- **PROBLEM**: Among the entries below, find each line holding "target" and return it.

- **DATA SUPPLIED**:
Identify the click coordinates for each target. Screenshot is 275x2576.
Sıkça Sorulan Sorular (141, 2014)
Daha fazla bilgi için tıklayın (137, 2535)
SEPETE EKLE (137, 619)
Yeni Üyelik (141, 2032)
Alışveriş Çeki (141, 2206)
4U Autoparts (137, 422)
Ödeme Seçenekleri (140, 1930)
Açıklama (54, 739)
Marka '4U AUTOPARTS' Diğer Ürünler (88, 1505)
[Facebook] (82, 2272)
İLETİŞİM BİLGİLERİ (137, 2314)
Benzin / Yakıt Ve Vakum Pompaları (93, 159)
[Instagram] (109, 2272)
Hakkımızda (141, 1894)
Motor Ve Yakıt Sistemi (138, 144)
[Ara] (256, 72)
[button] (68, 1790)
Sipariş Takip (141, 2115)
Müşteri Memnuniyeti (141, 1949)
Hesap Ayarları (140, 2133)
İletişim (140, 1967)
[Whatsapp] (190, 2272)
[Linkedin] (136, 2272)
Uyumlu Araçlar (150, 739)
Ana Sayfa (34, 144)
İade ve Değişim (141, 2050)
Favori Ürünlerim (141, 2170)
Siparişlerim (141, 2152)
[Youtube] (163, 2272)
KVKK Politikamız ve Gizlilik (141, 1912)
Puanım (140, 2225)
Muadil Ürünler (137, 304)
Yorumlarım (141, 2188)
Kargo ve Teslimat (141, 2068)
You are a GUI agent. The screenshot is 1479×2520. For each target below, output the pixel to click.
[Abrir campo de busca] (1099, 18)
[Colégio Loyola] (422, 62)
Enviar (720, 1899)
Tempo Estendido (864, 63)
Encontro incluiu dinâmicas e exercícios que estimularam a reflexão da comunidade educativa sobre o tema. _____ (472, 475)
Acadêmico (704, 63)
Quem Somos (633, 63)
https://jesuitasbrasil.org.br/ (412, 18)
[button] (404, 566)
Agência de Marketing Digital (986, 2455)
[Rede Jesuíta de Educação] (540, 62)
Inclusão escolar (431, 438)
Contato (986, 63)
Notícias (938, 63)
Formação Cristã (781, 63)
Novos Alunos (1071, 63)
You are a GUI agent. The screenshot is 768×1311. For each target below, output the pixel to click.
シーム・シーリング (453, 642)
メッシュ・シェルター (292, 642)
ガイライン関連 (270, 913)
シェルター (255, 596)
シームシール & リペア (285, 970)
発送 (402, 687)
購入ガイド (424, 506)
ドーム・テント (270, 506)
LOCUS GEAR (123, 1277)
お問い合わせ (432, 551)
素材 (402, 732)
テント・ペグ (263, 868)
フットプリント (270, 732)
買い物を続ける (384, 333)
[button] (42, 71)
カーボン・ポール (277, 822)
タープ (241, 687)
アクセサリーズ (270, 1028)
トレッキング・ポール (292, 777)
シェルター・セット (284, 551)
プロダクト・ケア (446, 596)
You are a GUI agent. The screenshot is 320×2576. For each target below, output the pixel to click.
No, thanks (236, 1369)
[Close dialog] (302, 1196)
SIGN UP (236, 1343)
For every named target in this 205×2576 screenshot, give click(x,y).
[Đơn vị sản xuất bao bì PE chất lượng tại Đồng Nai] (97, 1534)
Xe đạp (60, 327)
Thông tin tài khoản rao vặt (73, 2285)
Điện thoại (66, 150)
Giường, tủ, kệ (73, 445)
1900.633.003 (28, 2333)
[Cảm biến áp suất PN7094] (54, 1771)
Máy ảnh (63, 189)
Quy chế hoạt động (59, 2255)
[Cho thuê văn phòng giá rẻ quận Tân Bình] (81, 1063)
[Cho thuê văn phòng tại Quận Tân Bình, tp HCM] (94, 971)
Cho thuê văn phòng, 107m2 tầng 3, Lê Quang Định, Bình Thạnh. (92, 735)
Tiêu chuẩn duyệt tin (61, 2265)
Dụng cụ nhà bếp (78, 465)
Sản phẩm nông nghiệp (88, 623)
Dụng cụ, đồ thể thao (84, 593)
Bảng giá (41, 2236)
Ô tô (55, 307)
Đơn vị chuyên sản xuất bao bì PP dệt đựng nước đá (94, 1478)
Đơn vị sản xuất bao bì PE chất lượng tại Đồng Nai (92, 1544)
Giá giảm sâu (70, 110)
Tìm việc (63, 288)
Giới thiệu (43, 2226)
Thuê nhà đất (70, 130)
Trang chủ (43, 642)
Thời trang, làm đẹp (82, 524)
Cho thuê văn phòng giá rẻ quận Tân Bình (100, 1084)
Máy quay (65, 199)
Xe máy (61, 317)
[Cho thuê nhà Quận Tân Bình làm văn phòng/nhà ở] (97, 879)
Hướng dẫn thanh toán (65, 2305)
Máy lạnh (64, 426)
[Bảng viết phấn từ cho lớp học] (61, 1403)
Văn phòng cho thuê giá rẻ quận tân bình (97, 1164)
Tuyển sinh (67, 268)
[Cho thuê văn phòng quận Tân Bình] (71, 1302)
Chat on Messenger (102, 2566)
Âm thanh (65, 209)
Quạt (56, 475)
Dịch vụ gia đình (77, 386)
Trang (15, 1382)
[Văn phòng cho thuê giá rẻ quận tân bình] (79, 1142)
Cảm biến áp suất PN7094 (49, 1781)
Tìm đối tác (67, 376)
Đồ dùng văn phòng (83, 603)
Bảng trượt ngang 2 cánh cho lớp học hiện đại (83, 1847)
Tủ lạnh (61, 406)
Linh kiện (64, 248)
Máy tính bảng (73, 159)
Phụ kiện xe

- **THE COMPLETED TASK**:
Identify the click coordinates for each target. Screenshot is 275x2576.
You are a GUI agent. The screenshot is 1479×2520. For each target below, output the pixel to click.
You are a GUI agent. The screenshot is 768×1311. For each target below, output the pixel to click.
You are a GUI agent. The screenshot is 320×2576. For each target below, output the pixel to click.
For every named target in this 205×2576 screenshot, give click(x,y).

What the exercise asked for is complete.